German periodical of the Weimar Republic

Tempo was a daily newspaper published in Germany between 1928 and 1933, with Berlin as its main area of distribution.

== History ==
In 1928, the Ullstein Verlag, Germany's biggest publishing house at the time, created Tempo as an afternoon paper published between 4pm and 7pm. The first issue appeared on 11 September 1928. According to the Ullstein Verlag, Tempo represented the "most modern type of newspaper in Germany" in terms of design, layout and reporting. It appeared in Berliner (format) and was printed on pinkish paper. In the beginning, the paper was published in three different daily editions, with a new one published every hour in order to be able to report on breaking news and developing events. This practice was gradually phased out, however, and from 1930 Tempo appeared in only one edition. The paper's reporting often focused on sensational news, such as murders and accidents, and its entertainment section gave much room to the film industry, including Hollywood celebrities. However, in its politics section, it also took a lively part in the Weimar Republic's increasingly volatile political culture. The paper's political line was left-liberal, following the general direction of the Ullstein Verlag, and Tempo frequently attacked political enemies, such as the Communist Party of Germany and, later on, the Nazi Party. The paper was itself the target of sustained attacks by these groups, which often condemned Tempo as a symbol of the Weimar Republic's supposedly decadent metropolitan culture. In 1930, the Ministry of the Reichswehr filed a lawsuit for treason against Tempo’s editor-in-chief, Gustav Kauder, for publishing a report about a secret cooperation between the Reichswehr and the Soviet Red Army.
Despite its high profile and sensational nature, Tempo often struggled to attract readers, and its daily circulation mostly remained under 150,000 copies. It was discontinued on 5 August 1933, as the first Ullstein paper after the Nazi Machtergreifung.

== Readership ==
Tempo was conceived as a publication for the younger post-war generation, particularly women and white-collar workers, who had come of age under the new democratic order of the Weimar Republic. Ullstein believed that this generation needed a new type of newspaper that would do justice to their changed lifestyle and perspective with a different tone and a stronger focus on modern entertainment, sport and body culture.

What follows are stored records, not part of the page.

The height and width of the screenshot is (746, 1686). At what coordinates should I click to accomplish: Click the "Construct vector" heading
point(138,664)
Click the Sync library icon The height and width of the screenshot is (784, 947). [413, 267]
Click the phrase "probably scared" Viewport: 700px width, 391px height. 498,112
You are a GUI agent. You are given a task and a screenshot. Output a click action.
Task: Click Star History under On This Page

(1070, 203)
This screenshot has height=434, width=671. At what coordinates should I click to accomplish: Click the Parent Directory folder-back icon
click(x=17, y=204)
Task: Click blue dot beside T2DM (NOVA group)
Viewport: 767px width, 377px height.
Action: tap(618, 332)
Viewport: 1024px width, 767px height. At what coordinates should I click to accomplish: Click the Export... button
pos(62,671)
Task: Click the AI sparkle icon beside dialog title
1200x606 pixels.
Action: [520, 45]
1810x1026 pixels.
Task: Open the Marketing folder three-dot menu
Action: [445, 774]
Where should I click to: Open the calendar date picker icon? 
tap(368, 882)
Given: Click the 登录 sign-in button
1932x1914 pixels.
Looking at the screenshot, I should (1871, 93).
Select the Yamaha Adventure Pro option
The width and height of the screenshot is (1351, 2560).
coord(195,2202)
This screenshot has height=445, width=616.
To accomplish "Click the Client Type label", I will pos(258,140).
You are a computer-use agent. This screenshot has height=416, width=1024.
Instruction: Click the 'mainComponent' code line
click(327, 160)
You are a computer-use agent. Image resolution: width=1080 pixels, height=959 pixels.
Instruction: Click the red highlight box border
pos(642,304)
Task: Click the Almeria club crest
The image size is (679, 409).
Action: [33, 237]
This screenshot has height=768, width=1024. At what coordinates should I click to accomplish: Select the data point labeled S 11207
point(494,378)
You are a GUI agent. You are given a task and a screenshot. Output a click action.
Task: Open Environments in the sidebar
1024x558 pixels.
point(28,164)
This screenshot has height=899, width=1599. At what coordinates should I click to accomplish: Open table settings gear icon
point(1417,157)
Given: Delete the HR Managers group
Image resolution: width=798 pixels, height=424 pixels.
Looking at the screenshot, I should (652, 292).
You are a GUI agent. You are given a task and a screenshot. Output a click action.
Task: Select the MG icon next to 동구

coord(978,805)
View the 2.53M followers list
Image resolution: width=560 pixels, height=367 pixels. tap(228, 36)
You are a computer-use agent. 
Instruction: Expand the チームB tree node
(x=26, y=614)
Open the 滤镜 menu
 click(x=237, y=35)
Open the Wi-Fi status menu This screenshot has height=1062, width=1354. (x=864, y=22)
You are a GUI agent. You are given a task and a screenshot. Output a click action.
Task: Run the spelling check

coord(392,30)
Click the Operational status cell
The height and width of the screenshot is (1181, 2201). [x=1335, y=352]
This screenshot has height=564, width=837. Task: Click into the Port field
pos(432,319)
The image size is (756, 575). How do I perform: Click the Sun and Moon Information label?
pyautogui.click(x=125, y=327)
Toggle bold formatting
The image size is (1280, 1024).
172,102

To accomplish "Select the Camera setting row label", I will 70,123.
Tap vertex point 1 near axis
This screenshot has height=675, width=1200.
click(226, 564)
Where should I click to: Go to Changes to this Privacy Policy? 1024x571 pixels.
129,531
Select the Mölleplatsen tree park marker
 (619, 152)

== Notable editors and contributors ==
Manfred George oversaw the cultural section and acted as managing editor. Some of Weimar Germany's best-known writers regularly contributed to Tempo, from Kurt Tucholsky to Alexander Roda Roda and Erika Mann.

== Babylon Berlin ==
Tempo provided the inspiration for a newspaper of the same name that plays a central role in the third season of the TV series Babylon Berlin.